I say, I need a place to stay. From the police. I don't know what to do next.

Holding out her hand, Helen says, "Here."

And I take it. And she doesn't let go. And we kiss. And it's nice.

And Helen says, "For now, you can stay here." She flicks a pink fingernail against a gleaming glass ball, cut and faceted to throw light in a thousand directions. She says, "From now on, we can do anything." She says, "Anything."

We kiss, and her toes peel off my socks. We kiss, and I open the buttons down the back of her blouse. My socks, her blouse, my shirt, her panty hose. Some things drop to the floor far below, some things snag and hang from the bottom of the chandelier.

My swollen infected foot, Helen's crusted, scabby knees from Oyster's attack, there's no way to hide these from each other.

It's been twenty years, but here I am, somewhere I never dreamed I'd ever be again, and I say, I'm falling in love.

And Helen, blazing smooth and hot in this center of light, she smiles and rolls her head back, saying, "That's the idea."

I'm in love with her. In love. With Helen Hoover Boyle.

My pants and her skirt flutter down into the heap, the fallen crystals, our shoes, all on the floor with the grimoire.

Chapter 38

At the offices of Helen Boyle Realty, the doors are locked, and when I knock, Mona shouts through the glass, "We're not open."

And I shout, I'm not a customer.

Inside, she's sitting at her computer, keyboardmg something. Every couple keystrokes, Mona looks back and forth between the keys and the screen. On the screen, at the top in big letters, it says, "Resume."

The police scanner says a code nine-twelve.

Still keyboarding, Mona says, "I don't know why I shouldn't charge you with assault."

Maybe because she cares about me and Helen, I say.

And Mona says, "No, that's not it."

Maybe she won't blow the whistle because she still wants the grimoire.

And Mona doesn't say anything. She turns in her chair and pulls up the side of her peasant blouse. The skin on her ribs, under her arms, is white with purple blotches.

Tough love.

Through the door into Helen's office, Helen yells, "What's another word for 'tormented'?" Her desk is covered with open books. Under her desk, she's wearing one pink shoe and one yellow shoe.

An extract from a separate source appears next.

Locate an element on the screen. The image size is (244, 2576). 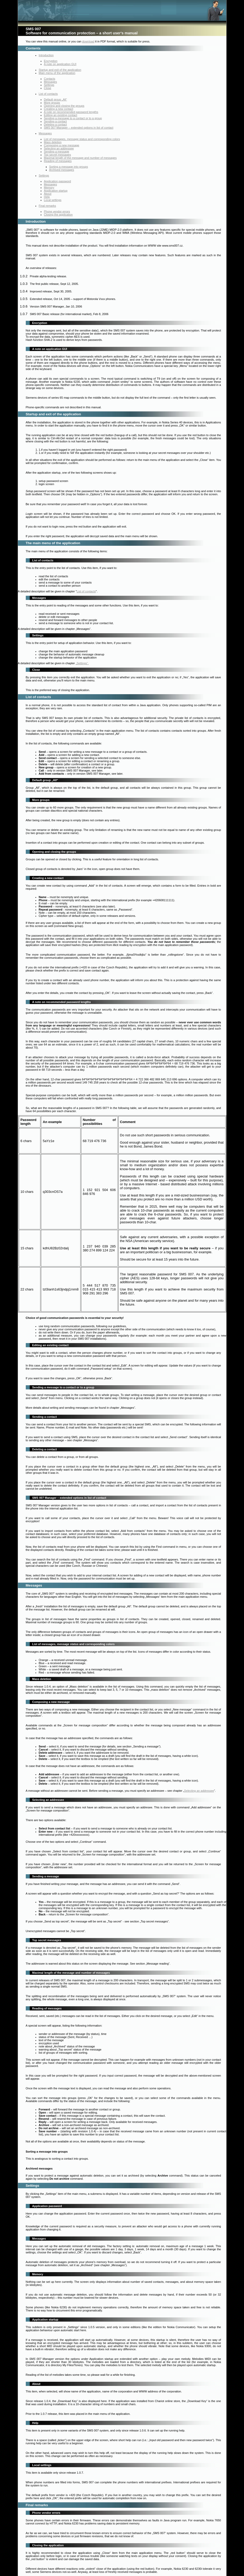
Editing an existing contact is located at coordinates (60, 115).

The pink silk sofa, Mona's carved Louis XIV desk, the lion-legged sofa table, it's all frosted with dust. The flower arrangements are withered and brown, standing in black, stinking water.

The police scanner says a code three-eleven.

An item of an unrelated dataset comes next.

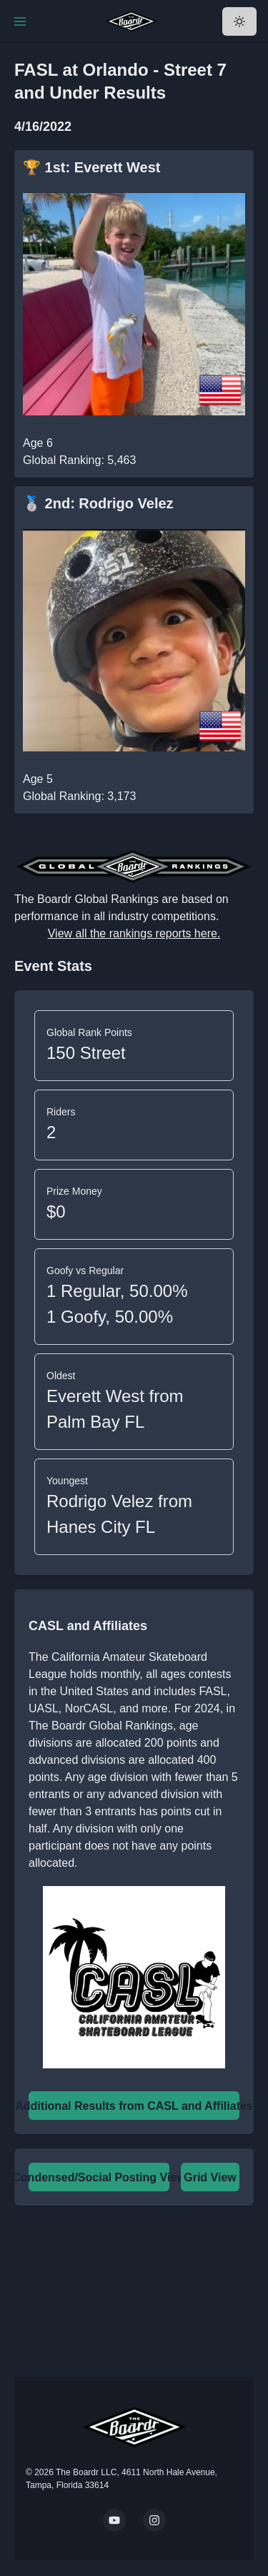 The height and width of the screenshot is (2576, 268). Describe the element at coordinates (79, 460) in the screenshot. I see `Global Ranking: 5,463` at that location.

I say, I'm sorry. Grabbing her wasn't right. I pinch the crease in my pant legs and pull them up to show her the purple bruises on my shins.

"That's different," Mona says. "I was defending myself."

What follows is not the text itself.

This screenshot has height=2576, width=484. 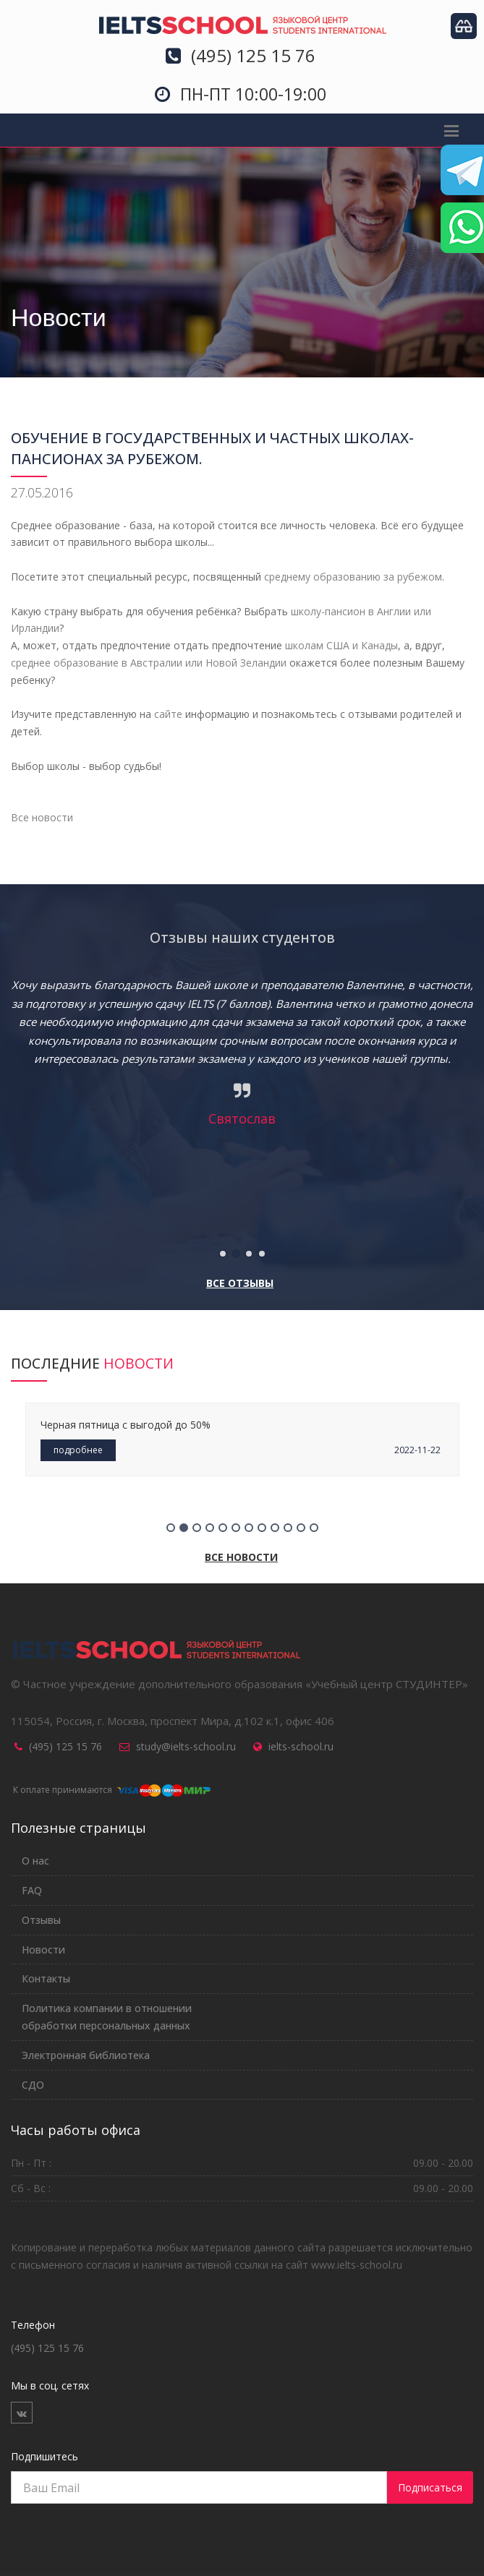 I want to click on Электронная библиотека, so click(x=86, y=2055).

I stamp my foot a couple times and say my infection's a lot better. I say, thank you.

And Helen yells, "Mona? What's another way of saying 'butchered'?"

Mona says, "On your way out, we need to have a little talk."

In the inner office, Helen's facedown in an open book. It's a Hebrew dictionary. Next to it is a guide to classical Latin. Under that is a book about Aramaic. Next to that is an unfolded copy of the culling spell. The trash can next to the desk is filled with paper coffee cups.

I say, hey.

And Helen looks up. There's a coffee stain on her green lapel. The grimoire is open next to the Hebrew dictionary. And Helen blinks once, twice, three times and says, "Mr. Streator."

I ask if she'd like to get some lunch. I still need to go up against John Nash, to confront him. I was hoping she might give me something for an edge. An invisibility spell, maybe. Or a mind-control spell. Maybe something so I won't have to kill him. I come around to see what she's translating.

And Helen slides a sheet of paper on top of the grimoire, saying, "I'm a little occupied today." With a pen in one hand, she waits. With the other hand, she shuts the dictionary. She says, "Shouldn't you be hiding from the police?"